I then asked the student groups to try to develop a simple statement for disabled staff in an organisation, describing its approach. They also considered questions they would need to ask staff.
With permission from Leeds Business School Post-Graduate student, Dan Pei – here is the draft statement she and her group developed:
‘We are dedicated to creating a fair and inclusive work environment with the provision of equal opportunities. Our aim is to assure you will thrive and achieve your full potential.’
I was employed for over 20 years at a variety of public sector and third sector organisations, most of them when I was a deaf person. It strikes me that I have never seen such a welcoming statement by an employer aimed at staff with disabilities, or those who may be handling a newly acquired disability or health condition. Use of the term ‘thrive’ conveys such a positive message – going beyond ‘coping’ and ‘reasonableness’ which are often terms used.
Of course policies are only as good as they way in which they are implemented. Lakhotia’s emphasis on values and culture is echoed by the CIPD's (Chartered Institute for Personnel Development) Chief Adviser for HR Practice, Tony Vickers-Byrne describing positive management practice:
‘All managers have a responsibility to look after their staff. This is not just a financial or performance responsibility – this is a moral responsibility, it’s part of being human’.
You may be asking, ‘Is disability so important?’
I suggest three answers to this:
1. It makes business sense to understand and be able to tap into the ‘disability market’ for any organisation. Watch Barclays’ short video about the global ‘disability market’. You may find yourself surprised by the facts it presents.
2. By getting policies like these right will make you more appealing to the newer generation of potential employees. It is well documented that they prize organisations that are based on strong values, who consider and maximise their social impact and who offer flexibility. An organisation which not only anticipates the needs of disabled staff but offers a positive, welcoming approach demonstrates all three of these in one go.

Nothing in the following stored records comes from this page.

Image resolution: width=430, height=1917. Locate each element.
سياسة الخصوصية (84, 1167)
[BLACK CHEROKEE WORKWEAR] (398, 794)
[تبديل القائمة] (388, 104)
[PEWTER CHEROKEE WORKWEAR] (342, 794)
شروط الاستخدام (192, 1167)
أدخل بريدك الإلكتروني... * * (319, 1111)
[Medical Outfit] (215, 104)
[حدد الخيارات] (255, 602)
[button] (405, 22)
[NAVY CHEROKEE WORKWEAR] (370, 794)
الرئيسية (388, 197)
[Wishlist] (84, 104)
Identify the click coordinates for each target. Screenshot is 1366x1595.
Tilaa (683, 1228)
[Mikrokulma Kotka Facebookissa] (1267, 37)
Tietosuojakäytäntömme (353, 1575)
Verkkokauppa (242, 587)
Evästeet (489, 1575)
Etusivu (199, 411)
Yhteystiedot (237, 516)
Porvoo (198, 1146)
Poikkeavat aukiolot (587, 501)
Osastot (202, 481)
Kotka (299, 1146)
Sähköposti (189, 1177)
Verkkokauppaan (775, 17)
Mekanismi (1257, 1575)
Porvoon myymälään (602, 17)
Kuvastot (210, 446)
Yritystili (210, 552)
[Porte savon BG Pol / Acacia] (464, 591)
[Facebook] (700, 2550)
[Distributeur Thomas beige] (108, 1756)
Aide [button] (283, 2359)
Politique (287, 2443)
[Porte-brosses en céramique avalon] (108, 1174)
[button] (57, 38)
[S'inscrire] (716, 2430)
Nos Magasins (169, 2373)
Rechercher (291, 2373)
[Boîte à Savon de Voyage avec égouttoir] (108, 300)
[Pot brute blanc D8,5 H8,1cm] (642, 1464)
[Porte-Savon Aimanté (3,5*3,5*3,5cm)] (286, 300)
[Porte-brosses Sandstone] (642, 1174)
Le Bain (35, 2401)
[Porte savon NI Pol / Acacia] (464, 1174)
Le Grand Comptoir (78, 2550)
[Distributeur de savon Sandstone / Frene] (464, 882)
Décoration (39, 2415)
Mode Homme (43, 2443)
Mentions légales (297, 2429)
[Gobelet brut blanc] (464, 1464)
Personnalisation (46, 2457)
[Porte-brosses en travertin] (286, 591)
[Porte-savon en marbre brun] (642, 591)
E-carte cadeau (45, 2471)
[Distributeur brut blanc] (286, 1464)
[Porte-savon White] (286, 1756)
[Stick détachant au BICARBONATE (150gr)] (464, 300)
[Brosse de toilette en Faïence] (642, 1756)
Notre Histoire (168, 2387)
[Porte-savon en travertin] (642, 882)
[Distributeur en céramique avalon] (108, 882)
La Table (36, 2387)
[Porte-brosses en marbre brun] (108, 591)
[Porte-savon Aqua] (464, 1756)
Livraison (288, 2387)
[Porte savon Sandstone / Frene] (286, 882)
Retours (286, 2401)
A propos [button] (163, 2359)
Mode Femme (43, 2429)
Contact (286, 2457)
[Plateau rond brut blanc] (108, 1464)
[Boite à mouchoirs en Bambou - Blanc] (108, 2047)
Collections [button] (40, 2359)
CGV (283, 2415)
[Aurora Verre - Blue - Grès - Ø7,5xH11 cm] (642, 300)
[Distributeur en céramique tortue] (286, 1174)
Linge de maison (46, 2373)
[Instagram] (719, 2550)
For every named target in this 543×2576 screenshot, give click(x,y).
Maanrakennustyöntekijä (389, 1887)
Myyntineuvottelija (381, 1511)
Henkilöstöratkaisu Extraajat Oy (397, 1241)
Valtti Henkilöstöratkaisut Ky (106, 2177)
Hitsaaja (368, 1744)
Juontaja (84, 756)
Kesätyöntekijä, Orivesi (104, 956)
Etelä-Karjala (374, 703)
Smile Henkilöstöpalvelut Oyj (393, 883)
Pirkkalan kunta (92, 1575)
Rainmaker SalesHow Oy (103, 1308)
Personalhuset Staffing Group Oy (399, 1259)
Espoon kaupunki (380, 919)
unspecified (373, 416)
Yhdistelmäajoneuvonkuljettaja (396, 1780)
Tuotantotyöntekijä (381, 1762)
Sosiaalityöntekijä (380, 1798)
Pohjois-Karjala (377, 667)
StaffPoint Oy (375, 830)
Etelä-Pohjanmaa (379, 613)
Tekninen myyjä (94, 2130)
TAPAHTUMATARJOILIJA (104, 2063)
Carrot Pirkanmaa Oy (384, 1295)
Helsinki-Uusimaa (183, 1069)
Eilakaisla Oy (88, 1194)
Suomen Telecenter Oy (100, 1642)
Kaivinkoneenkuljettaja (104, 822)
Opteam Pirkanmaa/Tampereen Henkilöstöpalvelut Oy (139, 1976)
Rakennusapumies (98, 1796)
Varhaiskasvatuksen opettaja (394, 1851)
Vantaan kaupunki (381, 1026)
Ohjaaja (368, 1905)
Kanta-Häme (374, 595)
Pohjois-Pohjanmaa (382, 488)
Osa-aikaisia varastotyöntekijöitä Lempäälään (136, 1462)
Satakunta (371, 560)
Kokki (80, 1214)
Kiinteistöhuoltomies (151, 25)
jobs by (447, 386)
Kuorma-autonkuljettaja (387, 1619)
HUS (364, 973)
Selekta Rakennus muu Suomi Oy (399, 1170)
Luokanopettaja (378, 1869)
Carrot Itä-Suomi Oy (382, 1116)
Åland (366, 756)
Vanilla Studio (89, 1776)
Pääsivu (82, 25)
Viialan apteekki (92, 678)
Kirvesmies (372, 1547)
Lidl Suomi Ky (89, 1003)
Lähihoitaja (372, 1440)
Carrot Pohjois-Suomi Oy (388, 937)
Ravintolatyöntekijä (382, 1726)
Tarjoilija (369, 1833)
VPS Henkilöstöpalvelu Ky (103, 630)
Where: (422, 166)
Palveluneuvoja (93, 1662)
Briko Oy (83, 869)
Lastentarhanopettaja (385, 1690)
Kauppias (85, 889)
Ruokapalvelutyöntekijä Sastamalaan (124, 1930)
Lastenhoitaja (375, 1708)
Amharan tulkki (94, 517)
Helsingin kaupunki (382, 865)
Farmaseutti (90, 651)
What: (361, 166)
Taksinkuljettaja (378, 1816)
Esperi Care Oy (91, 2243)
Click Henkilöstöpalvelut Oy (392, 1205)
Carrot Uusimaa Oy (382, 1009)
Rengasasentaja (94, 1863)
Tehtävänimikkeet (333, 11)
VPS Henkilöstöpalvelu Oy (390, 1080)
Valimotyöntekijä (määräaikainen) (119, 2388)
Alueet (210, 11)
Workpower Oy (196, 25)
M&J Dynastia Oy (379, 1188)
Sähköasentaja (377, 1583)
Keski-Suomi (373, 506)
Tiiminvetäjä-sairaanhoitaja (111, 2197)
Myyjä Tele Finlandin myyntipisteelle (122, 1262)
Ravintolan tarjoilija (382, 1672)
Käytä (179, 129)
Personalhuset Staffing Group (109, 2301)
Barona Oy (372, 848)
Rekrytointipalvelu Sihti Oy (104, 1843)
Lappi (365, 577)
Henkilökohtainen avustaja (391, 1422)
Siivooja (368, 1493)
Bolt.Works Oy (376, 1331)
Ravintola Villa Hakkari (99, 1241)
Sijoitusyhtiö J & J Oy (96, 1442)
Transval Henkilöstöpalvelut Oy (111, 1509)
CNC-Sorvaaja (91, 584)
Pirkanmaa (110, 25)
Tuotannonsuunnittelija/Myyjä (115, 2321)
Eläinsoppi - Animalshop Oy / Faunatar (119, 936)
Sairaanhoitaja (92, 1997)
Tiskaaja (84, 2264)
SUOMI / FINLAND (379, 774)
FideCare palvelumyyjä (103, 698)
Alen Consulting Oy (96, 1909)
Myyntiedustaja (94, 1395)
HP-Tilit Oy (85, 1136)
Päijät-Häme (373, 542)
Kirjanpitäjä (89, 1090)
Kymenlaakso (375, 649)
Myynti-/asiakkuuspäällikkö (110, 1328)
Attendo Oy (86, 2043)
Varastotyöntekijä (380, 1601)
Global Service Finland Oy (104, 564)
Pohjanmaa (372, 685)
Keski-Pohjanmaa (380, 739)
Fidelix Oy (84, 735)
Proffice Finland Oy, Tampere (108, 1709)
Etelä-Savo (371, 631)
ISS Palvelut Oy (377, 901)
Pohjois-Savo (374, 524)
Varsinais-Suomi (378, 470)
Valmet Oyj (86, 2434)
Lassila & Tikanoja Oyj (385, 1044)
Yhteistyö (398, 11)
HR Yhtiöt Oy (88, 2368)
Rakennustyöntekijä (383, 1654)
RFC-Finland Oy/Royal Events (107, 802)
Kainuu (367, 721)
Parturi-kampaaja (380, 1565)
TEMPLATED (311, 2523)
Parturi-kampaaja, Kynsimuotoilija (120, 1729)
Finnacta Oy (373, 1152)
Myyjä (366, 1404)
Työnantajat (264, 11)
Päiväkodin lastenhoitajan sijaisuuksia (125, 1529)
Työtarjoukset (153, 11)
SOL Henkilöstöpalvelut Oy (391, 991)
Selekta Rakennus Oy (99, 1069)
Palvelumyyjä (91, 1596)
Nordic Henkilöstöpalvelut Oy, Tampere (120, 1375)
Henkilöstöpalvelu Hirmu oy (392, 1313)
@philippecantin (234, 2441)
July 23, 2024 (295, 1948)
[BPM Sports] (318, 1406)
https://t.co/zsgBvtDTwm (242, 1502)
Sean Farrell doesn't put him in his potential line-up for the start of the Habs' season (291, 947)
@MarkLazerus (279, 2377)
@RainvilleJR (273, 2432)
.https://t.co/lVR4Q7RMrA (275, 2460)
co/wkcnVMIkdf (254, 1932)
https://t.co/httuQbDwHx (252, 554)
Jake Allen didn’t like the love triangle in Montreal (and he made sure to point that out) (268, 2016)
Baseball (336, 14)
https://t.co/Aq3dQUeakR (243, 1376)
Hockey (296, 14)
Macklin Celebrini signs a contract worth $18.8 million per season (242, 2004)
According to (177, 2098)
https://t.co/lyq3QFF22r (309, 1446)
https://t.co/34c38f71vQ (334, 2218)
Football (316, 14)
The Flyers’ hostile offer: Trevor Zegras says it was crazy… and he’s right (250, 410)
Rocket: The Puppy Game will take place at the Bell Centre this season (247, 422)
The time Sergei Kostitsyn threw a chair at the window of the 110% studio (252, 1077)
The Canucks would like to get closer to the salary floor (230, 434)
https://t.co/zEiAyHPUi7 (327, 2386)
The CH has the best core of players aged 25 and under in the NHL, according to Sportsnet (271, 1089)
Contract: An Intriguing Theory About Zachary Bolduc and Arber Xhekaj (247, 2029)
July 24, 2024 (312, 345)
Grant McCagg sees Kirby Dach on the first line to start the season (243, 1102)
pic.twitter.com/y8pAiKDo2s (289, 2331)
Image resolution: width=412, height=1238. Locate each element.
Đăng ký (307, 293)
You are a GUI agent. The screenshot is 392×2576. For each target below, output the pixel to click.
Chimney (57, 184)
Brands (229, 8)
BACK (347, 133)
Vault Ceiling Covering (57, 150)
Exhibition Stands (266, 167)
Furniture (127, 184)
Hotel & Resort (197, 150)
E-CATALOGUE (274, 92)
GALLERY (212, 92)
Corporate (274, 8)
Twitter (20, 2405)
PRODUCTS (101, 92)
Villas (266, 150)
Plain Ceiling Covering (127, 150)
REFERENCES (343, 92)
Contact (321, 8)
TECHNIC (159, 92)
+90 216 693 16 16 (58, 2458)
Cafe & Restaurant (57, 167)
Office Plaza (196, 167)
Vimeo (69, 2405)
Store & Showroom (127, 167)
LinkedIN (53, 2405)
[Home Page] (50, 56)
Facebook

3. Finally HR is about people. And people change. Ruth Gould, Artistic Director of DaDaFest (Deaf and Disability Arts) says ‘We are all either disabled or not yet disabled’. She has a point. Nobody wants to consider how their bodies and minds may change, but change they will. And being able to continue to use your experience and skills and feel valued at work is crucial. Positive policies which build in for this not only go beyond the minimal requirements of non-discrimination, they show care. I have been deaf for 30 years but even before this happened, I would definitely have been drawn to a company which built hope and aspiration into their policies.